A bit of a creaky, single-bar-at-the-back job. Serviceable, but could be nightmarish in an extended festival.

How would you describe the pre-service atmosphere?
Sacred. I arrived about five minutes early and the cathedral bell-ringers were still going at it. People quietly took their seats or knelt while the organist played a prelude. There was no chatter.

What were the exact opening words of the service?
"The Son of Man came not to be served but to serve, and to give his life as a ransom for many."

What books did the congregation use during the service?
Service booklet/pewsheet; and New English Hymnal.

What musical instruments were played?
Organ (with four consoles!).

Did anything distract you?
I rather thought I might have to covertly cry during the sermon, which started off sounding like just another rant about refugees. The church blithely ignoring the need and inequity in its own backyard is getting to me at the moment.

Was the worship stiff-upper-lip, happy clappy, or what?
Restrained, reverent and formal.

St George's Cathedral, Perth, Western Australia

Exactly how long was the sermon?
I didn't have a watch, but I'd estimate 17 minutes.

On a scale of 1-10, how good was the preacher?
9 – He read from notes, but his delivery was good and he made frequent eye-contact with the congregation. Had I not seen the notes I would not have known it was read. I can't be sure, but from references in the address the preacher appeared to be a guest from the Social Justice Commission of the Roman Catholic Church.

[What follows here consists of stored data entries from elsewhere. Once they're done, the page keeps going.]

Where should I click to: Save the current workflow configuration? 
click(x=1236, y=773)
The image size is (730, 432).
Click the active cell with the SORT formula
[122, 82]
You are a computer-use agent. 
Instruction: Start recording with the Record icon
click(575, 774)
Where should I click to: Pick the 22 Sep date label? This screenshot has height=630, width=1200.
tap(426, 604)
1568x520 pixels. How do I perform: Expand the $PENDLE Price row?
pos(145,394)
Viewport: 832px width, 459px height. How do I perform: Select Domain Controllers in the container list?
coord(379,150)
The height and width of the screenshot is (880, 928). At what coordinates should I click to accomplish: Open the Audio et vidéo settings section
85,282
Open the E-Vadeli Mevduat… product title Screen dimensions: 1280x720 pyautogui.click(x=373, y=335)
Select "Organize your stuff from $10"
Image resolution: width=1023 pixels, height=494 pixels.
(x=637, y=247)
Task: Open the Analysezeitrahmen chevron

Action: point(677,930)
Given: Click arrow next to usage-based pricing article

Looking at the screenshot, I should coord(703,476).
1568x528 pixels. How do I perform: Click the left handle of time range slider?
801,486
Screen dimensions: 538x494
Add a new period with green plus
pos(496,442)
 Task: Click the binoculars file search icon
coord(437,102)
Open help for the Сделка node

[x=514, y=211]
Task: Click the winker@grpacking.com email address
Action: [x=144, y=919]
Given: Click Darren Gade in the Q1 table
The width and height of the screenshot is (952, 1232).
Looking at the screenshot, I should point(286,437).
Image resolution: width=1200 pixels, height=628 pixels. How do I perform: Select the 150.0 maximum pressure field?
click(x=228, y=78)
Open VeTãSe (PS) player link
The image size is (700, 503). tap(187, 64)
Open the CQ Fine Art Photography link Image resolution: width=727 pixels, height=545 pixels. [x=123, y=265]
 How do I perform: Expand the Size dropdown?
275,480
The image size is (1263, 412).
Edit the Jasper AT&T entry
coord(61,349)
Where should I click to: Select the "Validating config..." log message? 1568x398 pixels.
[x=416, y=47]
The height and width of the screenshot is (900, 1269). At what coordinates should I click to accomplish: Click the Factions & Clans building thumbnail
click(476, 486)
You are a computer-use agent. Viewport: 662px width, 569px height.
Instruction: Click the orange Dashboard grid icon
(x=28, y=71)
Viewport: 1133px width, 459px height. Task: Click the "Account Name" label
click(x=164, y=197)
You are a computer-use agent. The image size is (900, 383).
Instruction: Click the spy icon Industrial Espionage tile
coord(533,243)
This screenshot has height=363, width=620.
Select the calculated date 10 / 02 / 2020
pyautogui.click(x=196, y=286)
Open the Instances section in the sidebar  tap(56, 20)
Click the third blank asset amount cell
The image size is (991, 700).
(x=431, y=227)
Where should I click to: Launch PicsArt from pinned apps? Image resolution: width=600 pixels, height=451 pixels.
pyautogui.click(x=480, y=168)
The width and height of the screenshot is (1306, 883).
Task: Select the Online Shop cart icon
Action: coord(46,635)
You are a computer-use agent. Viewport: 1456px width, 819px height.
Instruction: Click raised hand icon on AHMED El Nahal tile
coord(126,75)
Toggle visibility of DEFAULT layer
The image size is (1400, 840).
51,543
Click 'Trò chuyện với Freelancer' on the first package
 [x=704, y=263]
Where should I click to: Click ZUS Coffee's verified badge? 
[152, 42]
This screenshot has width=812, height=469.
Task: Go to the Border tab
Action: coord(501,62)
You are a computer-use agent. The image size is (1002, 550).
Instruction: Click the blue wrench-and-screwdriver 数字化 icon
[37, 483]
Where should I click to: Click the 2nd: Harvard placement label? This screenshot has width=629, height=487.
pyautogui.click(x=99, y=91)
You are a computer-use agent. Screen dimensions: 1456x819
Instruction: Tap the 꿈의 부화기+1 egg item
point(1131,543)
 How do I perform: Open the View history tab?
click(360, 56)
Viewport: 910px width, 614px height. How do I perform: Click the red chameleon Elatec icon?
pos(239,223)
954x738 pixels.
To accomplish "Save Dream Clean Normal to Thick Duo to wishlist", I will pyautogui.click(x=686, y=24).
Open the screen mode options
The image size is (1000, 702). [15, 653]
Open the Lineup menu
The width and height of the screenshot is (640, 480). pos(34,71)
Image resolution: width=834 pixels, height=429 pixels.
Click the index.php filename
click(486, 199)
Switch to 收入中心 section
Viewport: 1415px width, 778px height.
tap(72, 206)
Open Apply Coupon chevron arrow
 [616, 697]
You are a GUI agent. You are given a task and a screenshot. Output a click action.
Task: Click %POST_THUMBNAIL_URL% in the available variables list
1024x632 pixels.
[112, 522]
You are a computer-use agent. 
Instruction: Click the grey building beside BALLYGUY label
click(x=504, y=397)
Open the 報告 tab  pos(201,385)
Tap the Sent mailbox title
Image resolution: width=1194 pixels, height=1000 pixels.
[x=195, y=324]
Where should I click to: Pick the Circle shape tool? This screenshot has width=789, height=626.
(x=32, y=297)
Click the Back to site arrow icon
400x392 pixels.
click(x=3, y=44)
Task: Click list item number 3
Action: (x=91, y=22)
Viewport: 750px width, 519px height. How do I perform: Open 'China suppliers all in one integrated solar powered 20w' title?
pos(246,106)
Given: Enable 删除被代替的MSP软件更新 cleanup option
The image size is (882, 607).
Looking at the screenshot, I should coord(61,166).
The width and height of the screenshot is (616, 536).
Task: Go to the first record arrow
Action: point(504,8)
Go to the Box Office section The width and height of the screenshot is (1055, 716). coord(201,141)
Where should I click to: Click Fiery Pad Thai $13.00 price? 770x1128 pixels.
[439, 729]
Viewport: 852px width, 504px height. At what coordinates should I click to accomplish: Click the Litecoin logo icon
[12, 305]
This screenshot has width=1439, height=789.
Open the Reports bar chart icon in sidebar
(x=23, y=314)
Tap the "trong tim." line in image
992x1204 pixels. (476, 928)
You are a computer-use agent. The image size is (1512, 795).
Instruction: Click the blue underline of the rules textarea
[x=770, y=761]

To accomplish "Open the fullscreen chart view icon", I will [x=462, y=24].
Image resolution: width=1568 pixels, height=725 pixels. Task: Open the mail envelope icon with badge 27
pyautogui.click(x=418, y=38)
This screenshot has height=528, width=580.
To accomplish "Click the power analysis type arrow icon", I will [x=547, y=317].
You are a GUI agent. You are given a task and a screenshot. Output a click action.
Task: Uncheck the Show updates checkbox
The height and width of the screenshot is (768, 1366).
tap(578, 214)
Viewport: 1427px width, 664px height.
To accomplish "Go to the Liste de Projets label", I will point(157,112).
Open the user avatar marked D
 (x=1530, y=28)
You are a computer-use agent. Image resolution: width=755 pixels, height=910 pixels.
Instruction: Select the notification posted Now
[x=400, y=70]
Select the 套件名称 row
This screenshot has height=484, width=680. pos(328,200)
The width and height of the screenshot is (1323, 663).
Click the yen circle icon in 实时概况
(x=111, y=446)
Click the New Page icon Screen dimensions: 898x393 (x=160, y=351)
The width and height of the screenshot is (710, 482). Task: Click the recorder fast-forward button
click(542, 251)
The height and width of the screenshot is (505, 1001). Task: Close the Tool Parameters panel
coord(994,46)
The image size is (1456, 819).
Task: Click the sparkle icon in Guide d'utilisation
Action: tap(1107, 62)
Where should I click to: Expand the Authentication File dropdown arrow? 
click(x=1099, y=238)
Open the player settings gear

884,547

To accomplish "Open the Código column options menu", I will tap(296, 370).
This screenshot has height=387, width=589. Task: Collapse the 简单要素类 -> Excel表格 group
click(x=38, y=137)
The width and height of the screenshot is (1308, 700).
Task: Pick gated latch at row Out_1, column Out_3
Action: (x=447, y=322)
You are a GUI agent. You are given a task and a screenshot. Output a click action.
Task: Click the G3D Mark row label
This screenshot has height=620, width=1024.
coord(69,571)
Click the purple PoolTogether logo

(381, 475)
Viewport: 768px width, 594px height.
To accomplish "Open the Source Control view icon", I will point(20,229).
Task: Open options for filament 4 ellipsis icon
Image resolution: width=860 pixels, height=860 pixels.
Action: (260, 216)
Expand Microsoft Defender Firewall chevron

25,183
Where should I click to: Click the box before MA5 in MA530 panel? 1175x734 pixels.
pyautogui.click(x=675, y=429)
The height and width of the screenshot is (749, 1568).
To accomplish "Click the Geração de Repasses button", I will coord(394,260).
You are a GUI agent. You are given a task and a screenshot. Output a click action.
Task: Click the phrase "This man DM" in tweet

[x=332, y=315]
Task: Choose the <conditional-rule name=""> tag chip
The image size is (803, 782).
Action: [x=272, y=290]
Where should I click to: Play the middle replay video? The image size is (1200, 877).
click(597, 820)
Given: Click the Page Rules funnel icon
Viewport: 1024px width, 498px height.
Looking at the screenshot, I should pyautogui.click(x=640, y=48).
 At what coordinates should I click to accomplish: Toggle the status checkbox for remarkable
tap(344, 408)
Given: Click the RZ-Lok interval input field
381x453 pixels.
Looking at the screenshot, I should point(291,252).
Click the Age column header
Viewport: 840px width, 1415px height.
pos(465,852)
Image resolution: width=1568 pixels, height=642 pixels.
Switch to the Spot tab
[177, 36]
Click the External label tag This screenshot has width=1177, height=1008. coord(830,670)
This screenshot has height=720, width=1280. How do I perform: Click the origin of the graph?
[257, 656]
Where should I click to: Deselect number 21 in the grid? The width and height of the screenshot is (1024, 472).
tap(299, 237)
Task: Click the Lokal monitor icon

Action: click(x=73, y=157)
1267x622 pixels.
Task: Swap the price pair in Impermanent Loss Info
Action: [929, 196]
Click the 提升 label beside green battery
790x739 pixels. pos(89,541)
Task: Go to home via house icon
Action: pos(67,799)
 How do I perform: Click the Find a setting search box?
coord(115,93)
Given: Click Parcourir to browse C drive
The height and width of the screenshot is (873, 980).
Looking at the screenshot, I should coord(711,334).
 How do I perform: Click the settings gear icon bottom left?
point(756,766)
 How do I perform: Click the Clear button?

In a nutshell, what was the sermon about?
Compassion and the church: the church as an agent for compassion. It was one of a series of sermons on compassion and agents of compassion e.g. law, media, arts. Emmanuel suffered with us and was close to us. We can never know the compassionate God if we don't understand him as a man of deep compassion who lived among us. Love requires action, and compassion leads to works. Mr Stewart spoke of the works of mercy, and called on us to act on Matthew 25 not only through church agencies but on a personal level. He even suggested using church halls to provide emergency shelter for the homeless when the refuges are full.

Which part of the service was like being in heaven?
It will seem a strange thing to find heavenly, but it was the reverent and stately manner of the dean's verger, where he bowed to each lector before leading them, staff aloft to the lectern, and bowed once again before they ascended it.

And which part was like being in... er... the other place?
I can't really find anything to be aggressive about. The green, yellow and red strips of diaphanous material (chiffon?) bowing down from the roof, the length of the nave aisle, were pretty grisly. The verger and verger's assistant stripped off before the postlude ended. And one of the lay clerks rolled his eyes as he walked past me. Minor things.

What happened when you hung around after the service looking lost?
The canon pastor, who knows me vaguely, was very friendly and came to chat. Part way through the service I'd decided to do this Mystery Worship report, so I got to ask some questions which helped with it.

How would you describe the after-service coffee?
There was none.

How would you feel about making this church your regular (where 10 = ecstatic, 0 = terminal)?
7 – The cathedral is one of the few well-appointed tat-boxes in the diocese of Perth. Tat and procedure are of a high standard, but the theology is somewhat liberal for my tastes. I went for the free music (Tavener and Purcell), and I'll probably drop in there whenever I get desperate for an experience of the sacred.

Did the service make you feel glad to be a Christian?
A bit. It gave me some solace which is about all I could ask for at the moment.

What one thing will you remember about all this in seven days' time?
On the way to church, I walked through the Supreme Court Gardens and a 30-something aboriginal bloke and a white street-kid standing in a doorway greeted me. We chatted briefly and he asked if I'd like to share his joint and get some conversation, but being on my way to church I declined. I was touched by their friendliness, but unfortunately, they were gone on my way back. I wish the church was this friendly.